INPUT RECORDS:

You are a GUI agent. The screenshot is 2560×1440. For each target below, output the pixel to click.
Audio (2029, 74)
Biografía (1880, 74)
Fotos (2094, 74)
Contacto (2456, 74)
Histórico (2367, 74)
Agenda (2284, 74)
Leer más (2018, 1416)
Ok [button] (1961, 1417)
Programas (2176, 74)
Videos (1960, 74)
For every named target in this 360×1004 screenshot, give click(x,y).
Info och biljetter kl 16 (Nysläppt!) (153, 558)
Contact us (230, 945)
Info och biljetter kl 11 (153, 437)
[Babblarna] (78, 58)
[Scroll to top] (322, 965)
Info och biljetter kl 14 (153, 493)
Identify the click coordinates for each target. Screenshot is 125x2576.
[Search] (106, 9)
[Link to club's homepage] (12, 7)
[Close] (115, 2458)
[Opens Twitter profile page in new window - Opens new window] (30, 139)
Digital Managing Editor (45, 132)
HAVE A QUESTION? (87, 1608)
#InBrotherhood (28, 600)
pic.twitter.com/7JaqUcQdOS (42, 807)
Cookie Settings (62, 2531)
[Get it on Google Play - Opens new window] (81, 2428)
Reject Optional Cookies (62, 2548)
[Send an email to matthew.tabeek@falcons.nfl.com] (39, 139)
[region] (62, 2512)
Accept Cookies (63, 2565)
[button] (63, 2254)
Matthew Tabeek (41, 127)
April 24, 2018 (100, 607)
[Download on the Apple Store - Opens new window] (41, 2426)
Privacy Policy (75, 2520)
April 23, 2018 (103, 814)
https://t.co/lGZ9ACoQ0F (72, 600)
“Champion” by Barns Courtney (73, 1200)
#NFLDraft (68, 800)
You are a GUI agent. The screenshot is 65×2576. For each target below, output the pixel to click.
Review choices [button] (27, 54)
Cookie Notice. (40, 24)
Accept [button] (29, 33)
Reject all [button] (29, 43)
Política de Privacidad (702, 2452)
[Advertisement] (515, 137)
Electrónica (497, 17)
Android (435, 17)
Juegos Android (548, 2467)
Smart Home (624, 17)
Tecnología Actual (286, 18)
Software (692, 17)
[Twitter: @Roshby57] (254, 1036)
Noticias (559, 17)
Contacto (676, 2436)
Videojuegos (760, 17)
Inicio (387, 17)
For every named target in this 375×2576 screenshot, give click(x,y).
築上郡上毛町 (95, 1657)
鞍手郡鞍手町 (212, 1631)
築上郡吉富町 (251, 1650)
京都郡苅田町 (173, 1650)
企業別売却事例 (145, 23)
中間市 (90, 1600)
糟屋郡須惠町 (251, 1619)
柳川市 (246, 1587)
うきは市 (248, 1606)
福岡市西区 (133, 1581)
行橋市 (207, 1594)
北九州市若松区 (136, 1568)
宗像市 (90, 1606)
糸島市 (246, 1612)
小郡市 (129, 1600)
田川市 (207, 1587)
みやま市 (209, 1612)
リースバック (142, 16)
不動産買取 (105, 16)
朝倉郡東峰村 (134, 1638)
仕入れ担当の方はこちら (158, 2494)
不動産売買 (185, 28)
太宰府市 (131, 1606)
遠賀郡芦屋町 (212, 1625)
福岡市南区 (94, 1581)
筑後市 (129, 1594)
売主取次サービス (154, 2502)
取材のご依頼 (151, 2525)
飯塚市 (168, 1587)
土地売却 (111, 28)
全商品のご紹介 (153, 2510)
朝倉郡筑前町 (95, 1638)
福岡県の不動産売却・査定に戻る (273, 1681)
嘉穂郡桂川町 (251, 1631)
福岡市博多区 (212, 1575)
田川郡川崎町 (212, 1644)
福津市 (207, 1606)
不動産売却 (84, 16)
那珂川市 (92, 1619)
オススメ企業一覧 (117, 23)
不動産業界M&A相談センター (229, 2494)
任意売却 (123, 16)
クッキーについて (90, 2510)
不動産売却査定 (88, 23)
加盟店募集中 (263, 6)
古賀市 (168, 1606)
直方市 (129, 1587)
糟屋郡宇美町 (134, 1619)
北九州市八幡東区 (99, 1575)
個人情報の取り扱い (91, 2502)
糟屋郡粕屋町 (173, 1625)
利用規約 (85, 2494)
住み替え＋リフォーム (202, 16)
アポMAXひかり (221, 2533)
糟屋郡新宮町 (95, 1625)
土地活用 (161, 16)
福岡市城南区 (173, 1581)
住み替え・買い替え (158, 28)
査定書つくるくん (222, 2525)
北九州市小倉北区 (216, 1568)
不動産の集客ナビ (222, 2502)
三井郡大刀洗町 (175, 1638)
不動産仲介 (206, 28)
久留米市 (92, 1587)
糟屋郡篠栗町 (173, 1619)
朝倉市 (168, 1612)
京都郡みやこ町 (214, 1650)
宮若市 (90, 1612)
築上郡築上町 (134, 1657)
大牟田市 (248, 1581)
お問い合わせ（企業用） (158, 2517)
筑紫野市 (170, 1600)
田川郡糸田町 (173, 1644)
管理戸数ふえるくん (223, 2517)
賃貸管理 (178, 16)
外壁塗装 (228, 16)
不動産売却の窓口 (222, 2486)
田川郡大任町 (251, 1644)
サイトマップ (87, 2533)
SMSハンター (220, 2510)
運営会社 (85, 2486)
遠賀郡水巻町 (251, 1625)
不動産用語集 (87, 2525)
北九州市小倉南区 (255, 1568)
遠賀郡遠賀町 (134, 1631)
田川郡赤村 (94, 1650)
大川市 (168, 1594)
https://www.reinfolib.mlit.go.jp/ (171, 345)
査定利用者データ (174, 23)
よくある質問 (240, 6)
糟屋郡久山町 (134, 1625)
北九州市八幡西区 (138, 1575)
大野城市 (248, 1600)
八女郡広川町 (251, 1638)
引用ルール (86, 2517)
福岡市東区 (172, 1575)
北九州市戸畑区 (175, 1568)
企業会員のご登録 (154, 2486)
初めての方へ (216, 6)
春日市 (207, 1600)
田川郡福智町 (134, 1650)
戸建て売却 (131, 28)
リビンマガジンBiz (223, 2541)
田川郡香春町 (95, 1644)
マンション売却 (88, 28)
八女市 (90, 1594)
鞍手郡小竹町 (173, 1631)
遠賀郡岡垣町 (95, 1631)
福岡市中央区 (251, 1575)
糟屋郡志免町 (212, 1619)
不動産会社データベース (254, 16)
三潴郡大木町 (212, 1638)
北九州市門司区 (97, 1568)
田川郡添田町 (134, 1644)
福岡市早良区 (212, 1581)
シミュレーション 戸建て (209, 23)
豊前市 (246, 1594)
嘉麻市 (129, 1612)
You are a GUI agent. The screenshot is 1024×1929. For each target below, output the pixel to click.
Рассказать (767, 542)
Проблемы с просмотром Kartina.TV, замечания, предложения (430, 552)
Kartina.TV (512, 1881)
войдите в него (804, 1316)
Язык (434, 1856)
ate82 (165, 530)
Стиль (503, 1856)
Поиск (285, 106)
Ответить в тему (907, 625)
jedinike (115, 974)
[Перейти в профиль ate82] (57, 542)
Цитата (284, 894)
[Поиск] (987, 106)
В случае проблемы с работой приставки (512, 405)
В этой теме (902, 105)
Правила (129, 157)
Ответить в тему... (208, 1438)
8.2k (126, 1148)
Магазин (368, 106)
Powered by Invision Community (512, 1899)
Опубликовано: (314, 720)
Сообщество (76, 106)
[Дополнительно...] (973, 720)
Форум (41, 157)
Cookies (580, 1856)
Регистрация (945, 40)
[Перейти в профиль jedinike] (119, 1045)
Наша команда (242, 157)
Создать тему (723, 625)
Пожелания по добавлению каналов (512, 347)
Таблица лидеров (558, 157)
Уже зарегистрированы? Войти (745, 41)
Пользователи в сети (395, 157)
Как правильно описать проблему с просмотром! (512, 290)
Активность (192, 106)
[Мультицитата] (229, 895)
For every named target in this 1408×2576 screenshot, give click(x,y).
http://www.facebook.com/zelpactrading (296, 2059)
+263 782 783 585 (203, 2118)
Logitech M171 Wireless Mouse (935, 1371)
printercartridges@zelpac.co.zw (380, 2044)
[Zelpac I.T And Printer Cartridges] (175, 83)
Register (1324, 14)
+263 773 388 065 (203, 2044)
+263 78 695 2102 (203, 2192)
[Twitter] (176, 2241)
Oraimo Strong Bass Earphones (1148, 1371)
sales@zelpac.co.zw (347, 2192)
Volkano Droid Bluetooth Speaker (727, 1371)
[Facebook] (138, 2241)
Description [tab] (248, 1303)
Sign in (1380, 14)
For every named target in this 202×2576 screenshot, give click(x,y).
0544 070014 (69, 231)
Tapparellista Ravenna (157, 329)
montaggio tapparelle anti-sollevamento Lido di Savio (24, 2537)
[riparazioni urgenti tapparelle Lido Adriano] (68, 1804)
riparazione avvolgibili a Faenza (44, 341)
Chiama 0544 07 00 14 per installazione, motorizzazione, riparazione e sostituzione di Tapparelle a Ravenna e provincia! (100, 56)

HOW TO COMPLETE THIS TASK:
Return, with no change at all, every line in the entries above from the line containing "HAVE A QUESTION? (87, 1608)" through the line containing "福岡市南区 (94, 1581)".

RESPONSE AREA:
HAVE A QUESTION? (87, 1608)
#InBrotherhood (28, 600)
pic.twitter.com/7JaqUcQdOS (42, 807)
Cookie Settings (62, 2531)
[Get it on Google Play - Opens new window] (81, 2428)
Reject Optional Cookies (62, 2548)
[Send an email to matthew.tabeek@falcons.nfl.com] (39, 139)
[region] (62, 2512)
Accept Cookies (63, 2565)
[button] (63, 2254)
Matthew Tabeek (41, 127)
April 24, 2018 (100, 607)
[Download on the Apple Store - Opens new window] (41, 2426)
Privacy Policy (75, 2520)
April 23, 2018 (103, 814)
https://t.co/lGZ9ACoQ0F (72, 600)
“Champion” by Barns Courtney (73, 1200)
#NFLDraft (68, 800)
You are a GUI agent. The screenshot is 65×2576. For each target below, output the pixel to click.
Review choices [button] (27, 54)
Cookie Notice. (40, 24)
Accept [button] (29, 33)
Reject all [button] (29, 43)
Política de Privacidad (702, 2452)
[Advertisement] (515, 137)
Electrónica (497, 17)
Android (435, 17)
Juegos Android (548, 2467)
Smart Home (624, 17)
Tecnología Actual (286, 18)
Software (692, 17)
[Twitter: @Roshby57] (254, 1036)
Noticias (559, 17)
Contacto (676, 2436)
Videojuegos (760, 17)
Inicio (387, 17)
For every named target in this 375×2576 screenshot, give click(x,y).
築上郡上毛町 (95, 1657)
鞍手郡鞍手町 (212, 1631)
築上郡吉富町 (251, 1650)
京都郡苅田町 (173, 1650)
企業別売却事例 (145, 23)
中間市 (90, 1600)
糟屋郡須惠町 (251, 1619)
柳川市 (246, 1587)
うきは市 (248, 1606)
福岡市西区 (133, 1581)
行橋市 (207, 1594)
北九州市若松区 (136, 1568)
宗像市 (90, 1606)
糸島市 (246, 1612)
小郡市 (129, 1600)
田川市 (207, 1587)
みやま市 (209, 1612)
リースバック (142, 16)
不動産買取 (105, 16)
朝倉郡東峰村 (134, 1638)
仕入れ担当の方はこちら (158, 2494)
不動産売買 (185, 28)
太宰府市 (131, 1606)
遠賀郡芦屋町 (212, 1625)
福岡市南区 (94, 1581)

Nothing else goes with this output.